What the task asks -
From the data below, pick out and copy each line that contains the word "icon".

---------- Extracted records

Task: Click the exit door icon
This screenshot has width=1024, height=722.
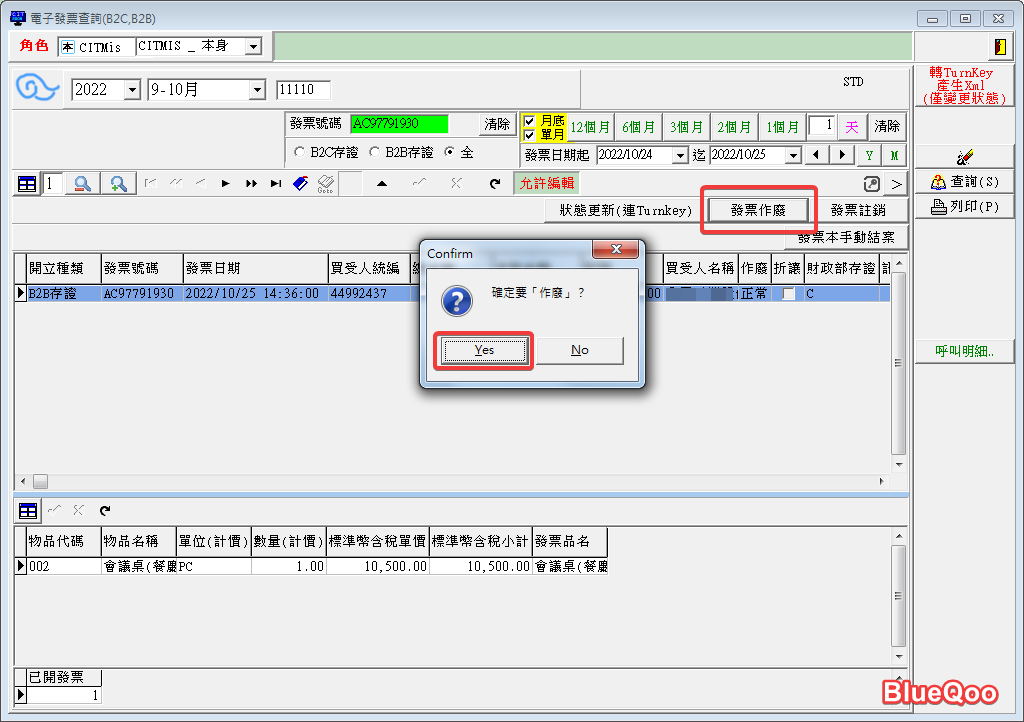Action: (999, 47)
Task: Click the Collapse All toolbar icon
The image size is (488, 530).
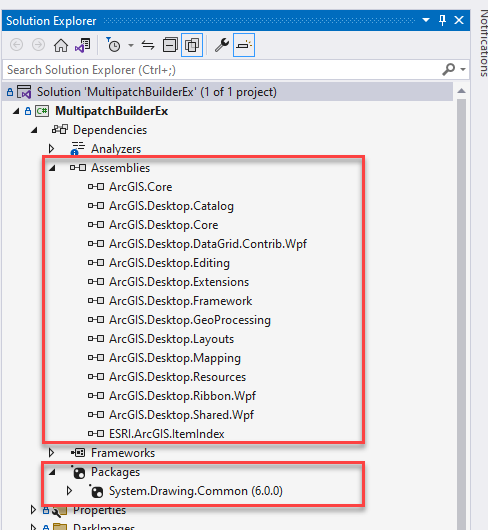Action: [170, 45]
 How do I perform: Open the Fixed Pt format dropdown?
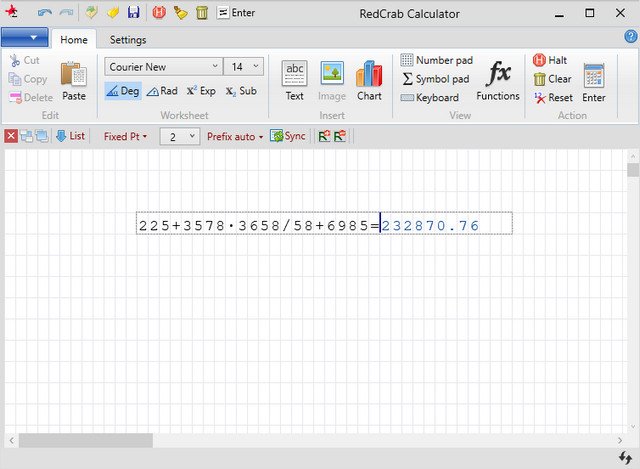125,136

--------------------
---------- Extracted records

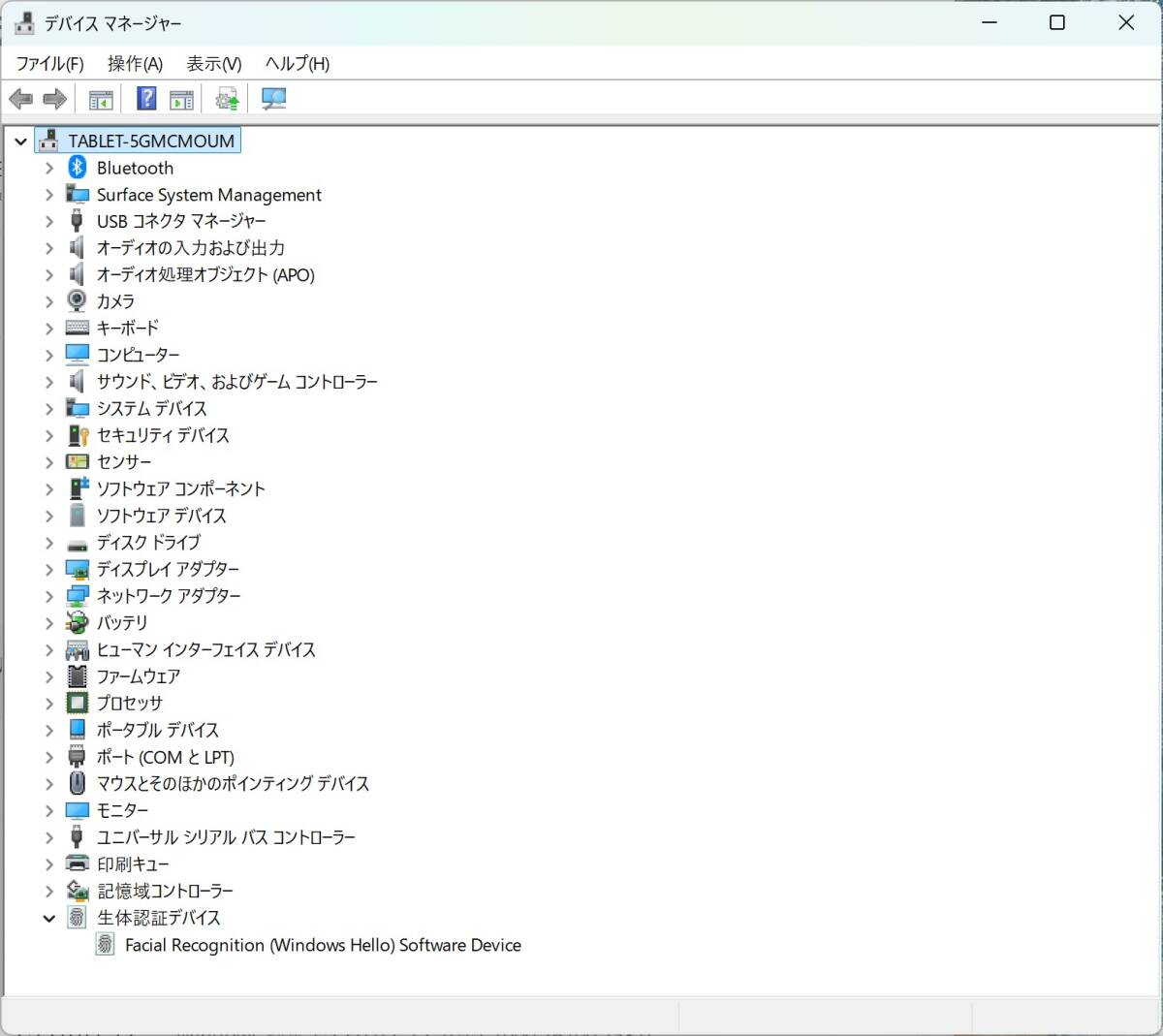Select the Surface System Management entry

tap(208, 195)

--------------------

Exercise answer -
Task: Click the exit door icon
Task: Click the Collapse All toolbar icon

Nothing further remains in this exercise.